BD, PEPFAR commence multi-year initiative to improve blood collection practices in African clinics, hospitals

BD (Becton, Dickinson and Company), a leading global medical technology company, and the U.S. President's Emergency Plan for AIDS Relief (PEPFAR) through the U.S. Department of Health and Human Services' Centers for Disease Control and Prevention (CDC) today set in motion a joint, multi-year initiative to improve blood collection practices in African clinics and hospitals.

The program is designed to protect both health workers and patients in countries severely impacted by the HIV/AIDS pandemic by improving blood collection practices. The initiative ultimately aims to support training for thousands of healthcare workers in sub-Saharan Africa, tracking hundreds of thousands of blood draws per year within each participating country.

The three-year initiative -- which may be extended for up to two additional years -- is beginning today in Kenya under the leadership of the Kenyan Ministries of Health through the National AIDS and STI Control Program.

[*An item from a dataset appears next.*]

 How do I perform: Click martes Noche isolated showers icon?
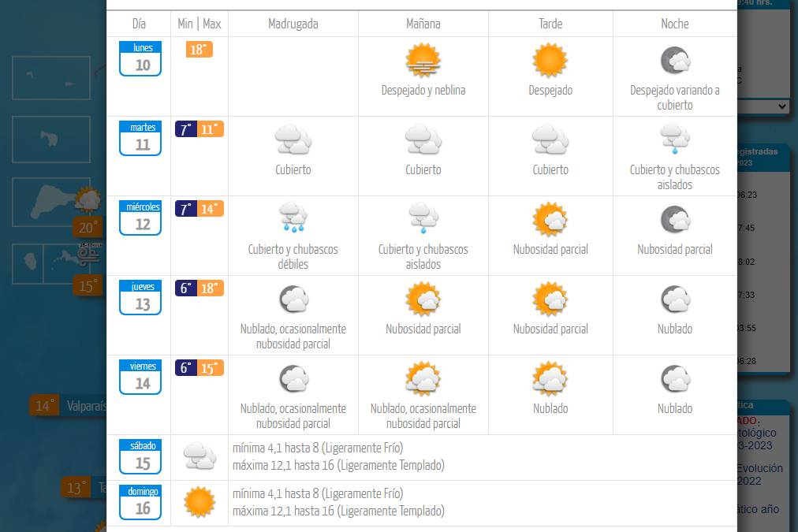tap(675, 140)
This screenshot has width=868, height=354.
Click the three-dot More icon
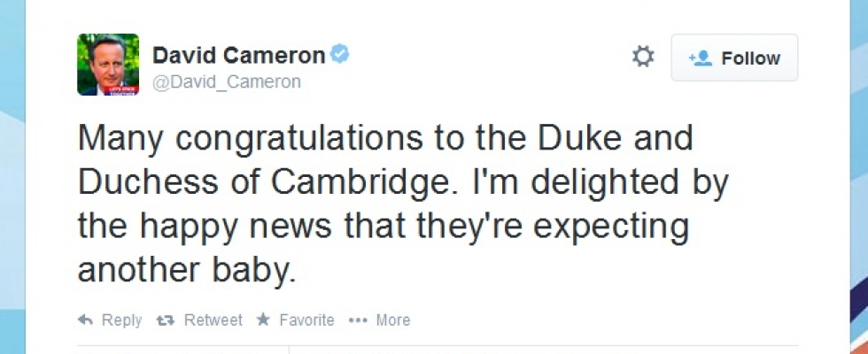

Through the program in Kenya and under the leadership of the Government of Kenya, Kenyan health workers will be trained as master trainers in safe blood draw practices. These master trainers will later lead trainings in regions throughout the country. Instructors and trainers from the Kenya Medical Training College will participate in the trainings, and help to integrate the information from the program into the College's health worker training curriculum. And as part of the initiative, BD is also funding construction of incinerators at two Kenyan sites to improve on their medical waste management. Combined, these efforts will enhance the goal of the Kenya National HIV/AIDS Strategic Plan (KNASP-III) to eliminate HIV transmission in healthcare settings by 2013.

"BD's training efforts in Kenya will help protect the already short supply of healthcare workers from unnecessary injury and disease exposure, while also helping to assure the quality of blood specimens and ultimately the accuracy of diagnosis," said Gary Cohen, Executive Vice President, BD.  "At the same time, we will be working with local authorities to help develop standardized protocols for blood collection, specimen handling and reporting that will improve occupational safety in Kenyan health facilities and strengthen the country's overall health system."

"It is very timely to update our training on blood collection. We therefore welcome this partnership through which we will be able to advance our learning via training provided by BD's resources," said Dr Willis Akhwale of the Kenyan Ministry of Health. "Given that we have stepped up our focus on diagnosis, it is important to ensure that the blood drawn for diagnosing is a good quality sample," added Dr Nicholas Muraguri of Kenya's National AIDS and STI Control Program.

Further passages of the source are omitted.